Monfalcone (Trieste), 16 ago. (LaPresse) - Con le sue 141mila tonnellate di stazza lorda, 330 metri di lunghezza e 38 di larghezza, La Royal Princess, inaugurata oggi a Monfalcone (Trieste) è ufficialmente la più grande nave mai costruita da Fincantieri. La nuova ammiraglia della flotta di Princess Cruises, brand del gruppo Carnival, conta 1.780 cabine, di cui 1.438 dotate di balcone (l'81% del totale), e una capacità di ospitare 3.600 passeggeri, per una capacità totale di oltre 5.600 persone, compreso l'equipaggio. Alla cerimonia erano presenti per Princess Cruises Alan Buckelew, presidente e amministratore delegato, Rai Caluori, vice president fleet operations, e Stuart Hawkins, vice president newbuilding. Per Fincantieri sono intervenuti, tra gli altri, Gabriele Cocco, Direttore Navi Mercantili, e Carlo De Marco, Direttore del cantiere.

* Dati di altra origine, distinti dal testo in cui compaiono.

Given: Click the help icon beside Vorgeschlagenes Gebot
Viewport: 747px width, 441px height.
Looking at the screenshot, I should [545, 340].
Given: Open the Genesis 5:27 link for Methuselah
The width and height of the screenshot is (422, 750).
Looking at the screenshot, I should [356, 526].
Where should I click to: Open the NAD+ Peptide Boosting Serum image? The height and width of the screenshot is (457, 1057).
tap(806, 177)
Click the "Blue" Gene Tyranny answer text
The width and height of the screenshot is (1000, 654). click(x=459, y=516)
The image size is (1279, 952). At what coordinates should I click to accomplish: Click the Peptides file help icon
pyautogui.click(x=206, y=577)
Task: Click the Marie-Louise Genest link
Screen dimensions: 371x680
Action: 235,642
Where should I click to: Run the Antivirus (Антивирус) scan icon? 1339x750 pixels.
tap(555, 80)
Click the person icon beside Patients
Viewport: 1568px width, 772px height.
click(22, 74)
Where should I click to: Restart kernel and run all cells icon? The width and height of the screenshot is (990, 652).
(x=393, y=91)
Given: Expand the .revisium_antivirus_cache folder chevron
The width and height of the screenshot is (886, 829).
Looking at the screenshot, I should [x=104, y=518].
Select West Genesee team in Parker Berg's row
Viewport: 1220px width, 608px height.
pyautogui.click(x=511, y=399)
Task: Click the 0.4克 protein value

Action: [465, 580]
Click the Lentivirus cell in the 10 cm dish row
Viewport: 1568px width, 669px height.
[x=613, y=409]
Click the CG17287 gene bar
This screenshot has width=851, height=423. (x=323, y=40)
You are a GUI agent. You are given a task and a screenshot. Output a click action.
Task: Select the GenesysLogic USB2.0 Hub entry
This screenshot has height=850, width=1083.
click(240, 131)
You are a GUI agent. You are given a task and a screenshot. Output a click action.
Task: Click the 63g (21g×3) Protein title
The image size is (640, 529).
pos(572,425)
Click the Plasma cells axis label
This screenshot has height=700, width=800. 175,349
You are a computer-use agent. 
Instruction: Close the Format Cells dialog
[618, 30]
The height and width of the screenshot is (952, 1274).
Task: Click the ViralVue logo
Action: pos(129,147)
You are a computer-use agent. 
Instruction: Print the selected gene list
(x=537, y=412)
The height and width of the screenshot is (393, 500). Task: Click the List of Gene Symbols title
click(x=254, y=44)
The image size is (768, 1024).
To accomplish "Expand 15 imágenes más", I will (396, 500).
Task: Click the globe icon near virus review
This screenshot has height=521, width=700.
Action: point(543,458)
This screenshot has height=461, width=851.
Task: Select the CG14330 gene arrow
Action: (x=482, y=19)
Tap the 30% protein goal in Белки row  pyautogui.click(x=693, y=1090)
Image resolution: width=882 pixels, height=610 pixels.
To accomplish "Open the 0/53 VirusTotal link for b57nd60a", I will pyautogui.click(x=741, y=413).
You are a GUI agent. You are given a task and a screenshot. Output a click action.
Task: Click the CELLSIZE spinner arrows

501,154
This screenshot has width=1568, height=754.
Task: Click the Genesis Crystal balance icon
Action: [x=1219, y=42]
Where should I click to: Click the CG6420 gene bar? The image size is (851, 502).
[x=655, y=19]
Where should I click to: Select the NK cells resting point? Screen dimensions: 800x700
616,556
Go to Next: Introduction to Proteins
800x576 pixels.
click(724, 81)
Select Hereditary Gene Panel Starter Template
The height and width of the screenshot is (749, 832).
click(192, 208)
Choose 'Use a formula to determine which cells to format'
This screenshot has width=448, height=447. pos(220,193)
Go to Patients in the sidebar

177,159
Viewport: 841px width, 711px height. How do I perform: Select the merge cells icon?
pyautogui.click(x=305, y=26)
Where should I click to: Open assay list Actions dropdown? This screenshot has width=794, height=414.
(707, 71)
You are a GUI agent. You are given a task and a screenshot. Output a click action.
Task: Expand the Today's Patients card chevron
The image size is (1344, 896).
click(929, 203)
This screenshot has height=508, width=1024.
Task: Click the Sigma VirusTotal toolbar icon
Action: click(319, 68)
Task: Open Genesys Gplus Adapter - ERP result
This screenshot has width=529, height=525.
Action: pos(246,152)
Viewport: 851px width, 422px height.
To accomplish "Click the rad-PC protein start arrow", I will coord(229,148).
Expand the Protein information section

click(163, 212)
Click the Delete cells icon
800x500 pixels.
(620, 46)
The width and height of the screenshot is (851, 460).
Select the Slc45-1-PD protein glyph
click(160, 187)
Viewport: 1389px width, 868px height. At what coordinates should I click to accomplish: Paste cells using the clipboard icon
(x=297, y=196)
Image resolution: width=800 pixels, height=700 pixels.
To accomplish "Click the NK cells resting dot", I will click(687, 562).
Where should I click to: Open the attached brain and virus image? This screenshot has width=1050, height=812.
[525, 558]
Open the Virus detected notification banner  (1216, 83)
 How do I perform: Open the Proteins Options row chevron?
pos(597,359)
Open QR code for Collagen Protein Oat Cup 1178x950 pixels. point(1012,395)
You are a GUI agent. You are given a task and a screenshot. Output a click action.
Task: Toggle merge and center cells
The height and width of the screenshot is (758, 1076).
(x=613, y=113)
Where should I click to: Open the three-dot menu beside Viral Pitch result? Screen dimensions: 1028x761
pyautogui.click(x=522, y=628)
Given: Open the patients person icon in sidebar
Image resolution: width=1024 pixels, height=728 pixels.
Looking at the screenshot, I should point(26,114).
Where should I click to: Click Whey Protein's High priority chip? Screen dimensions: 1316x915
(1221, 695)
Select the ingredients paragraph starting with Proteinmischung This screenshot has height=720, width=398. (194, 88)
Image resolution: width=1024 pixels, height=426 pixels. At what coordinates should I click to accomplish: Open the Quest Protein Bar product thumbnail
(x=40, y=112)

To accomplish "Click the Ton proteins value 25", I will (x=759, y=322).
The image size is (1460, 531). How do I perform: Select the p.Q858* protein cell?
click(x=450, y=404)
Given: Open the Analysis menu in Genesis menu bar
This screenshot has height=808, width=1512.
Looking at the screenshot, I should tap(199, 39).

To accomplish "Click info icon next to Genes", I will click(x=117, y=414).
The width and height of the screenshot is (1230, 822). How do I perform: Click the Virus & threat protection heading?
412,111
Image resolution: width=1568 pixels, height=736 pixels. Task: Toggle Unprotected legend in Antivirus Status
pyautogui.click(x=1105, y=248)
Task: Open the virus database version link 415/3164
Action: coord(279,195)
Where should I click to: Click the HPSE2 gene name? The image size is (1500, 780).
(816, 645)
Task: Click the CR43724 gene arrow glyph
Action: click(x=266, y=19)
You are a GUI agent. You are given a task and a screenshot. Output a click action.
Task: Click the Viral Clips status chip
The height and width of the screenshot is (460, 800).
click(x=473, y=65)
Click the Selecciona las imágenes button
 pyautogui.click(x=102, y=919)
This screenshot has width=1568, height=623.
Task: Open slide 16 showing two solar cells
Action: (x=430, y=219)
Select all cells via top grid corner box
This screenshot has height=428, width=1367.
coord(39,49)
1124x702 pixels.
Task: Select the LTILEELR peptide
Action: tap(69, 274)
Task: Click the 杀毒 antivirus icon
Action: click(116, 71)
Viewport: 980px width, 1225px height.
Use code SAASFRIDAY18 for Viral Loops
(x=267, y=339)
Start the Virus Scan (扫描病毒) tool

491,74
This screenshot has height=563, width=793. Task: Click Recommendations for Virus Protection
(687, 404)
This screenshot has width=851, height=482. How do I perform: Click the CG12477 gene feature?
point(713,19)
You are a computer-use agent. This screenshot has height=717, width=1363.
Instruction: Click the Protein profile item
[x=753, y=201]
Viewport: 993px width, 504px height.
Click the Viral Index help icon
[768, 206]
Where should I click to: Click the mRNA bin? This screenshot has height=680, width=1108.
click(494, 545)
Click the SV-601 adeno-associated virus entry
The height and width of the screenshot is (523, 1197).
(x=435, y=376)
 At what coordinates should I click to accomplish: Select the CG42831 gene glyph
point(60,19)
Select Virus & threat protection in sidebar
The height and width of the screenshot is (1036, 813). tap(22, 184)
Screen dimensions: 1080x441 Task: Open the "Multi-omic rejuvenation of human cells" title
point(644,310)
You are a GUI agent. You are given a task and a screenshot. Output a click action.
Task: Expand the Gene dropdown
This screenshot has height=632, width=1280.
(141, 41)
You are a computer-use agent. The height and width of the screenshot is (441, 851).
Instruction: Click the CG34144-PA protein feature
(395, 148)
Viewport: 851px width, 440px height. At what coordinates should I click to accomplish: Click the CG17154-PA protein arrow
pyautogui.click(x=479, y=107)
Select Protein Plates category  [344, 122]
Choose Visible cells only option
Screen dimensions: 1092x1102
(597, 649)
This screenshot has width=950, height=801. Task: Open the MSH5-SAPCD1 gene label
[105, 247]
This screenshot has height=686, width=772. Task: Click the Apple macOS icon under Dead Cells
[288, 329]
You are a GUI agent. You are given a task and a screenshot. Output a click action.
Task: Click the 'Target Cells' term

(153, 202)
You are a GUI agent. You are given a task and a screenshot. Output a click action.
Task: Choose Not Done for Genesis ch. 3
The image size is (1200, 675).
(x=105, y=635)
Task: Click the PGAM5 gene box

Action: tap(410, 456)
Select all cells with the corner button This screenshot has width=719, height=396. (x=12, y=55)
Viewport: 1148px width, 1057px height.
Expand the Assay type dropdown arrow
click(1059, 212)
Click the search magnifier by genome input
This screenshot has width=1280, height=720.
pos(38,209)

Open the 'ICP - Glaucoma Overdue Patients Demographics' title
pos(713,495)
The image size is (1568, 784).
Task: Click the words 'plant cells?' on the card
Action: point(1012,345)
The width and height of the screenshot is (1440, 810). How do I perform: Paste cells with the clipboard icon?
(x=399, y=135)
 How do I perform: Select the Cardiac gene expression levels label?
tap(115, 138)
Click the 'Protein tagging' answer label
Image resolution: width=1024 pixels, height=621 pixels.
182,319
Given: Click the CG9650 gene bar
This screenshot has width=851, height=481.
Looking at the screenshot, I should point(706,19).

Madrina della cerimonia è stata Victoria Nash, figlia del capitano Nick Nash, battezzata a bordo della prima Royal Princess.
Ora prenderà il via la fase di allestimento che porterà alla consegna della nave nella primavera 2013. L'unità gemella, la cui costruzione inizierà a fine agosto presso lo stesso cantiere isontino, sarà consegnata nel 2014. Prototipo innovativo di una classe di navi che guarda al domani, Royal Princess è caratterizzata innanzitutto da un nuovo approccio progettuale non solo per il lay-out e le performance d'avanguardia, ma anche perché recepisce tutti i più recenti regolamenti in materia di grandi navi da crociera. Tra i capisaldi di questa tendenza ci sono l'utilizzo razionale degli spazi, con l'obiettivo di evitare ogni spreco di stazza che porterebbe a un aumento dei costi di esercizio, e il risparmio energetico per la riduzione delle emissioni in aria e in acqua. La nave potrà adattarsi a tutti i possibili profili di crociera, operando dall'Alaska all'Australia, anche in aree a navigazione limitata per la salvaguardia dell'ambiente.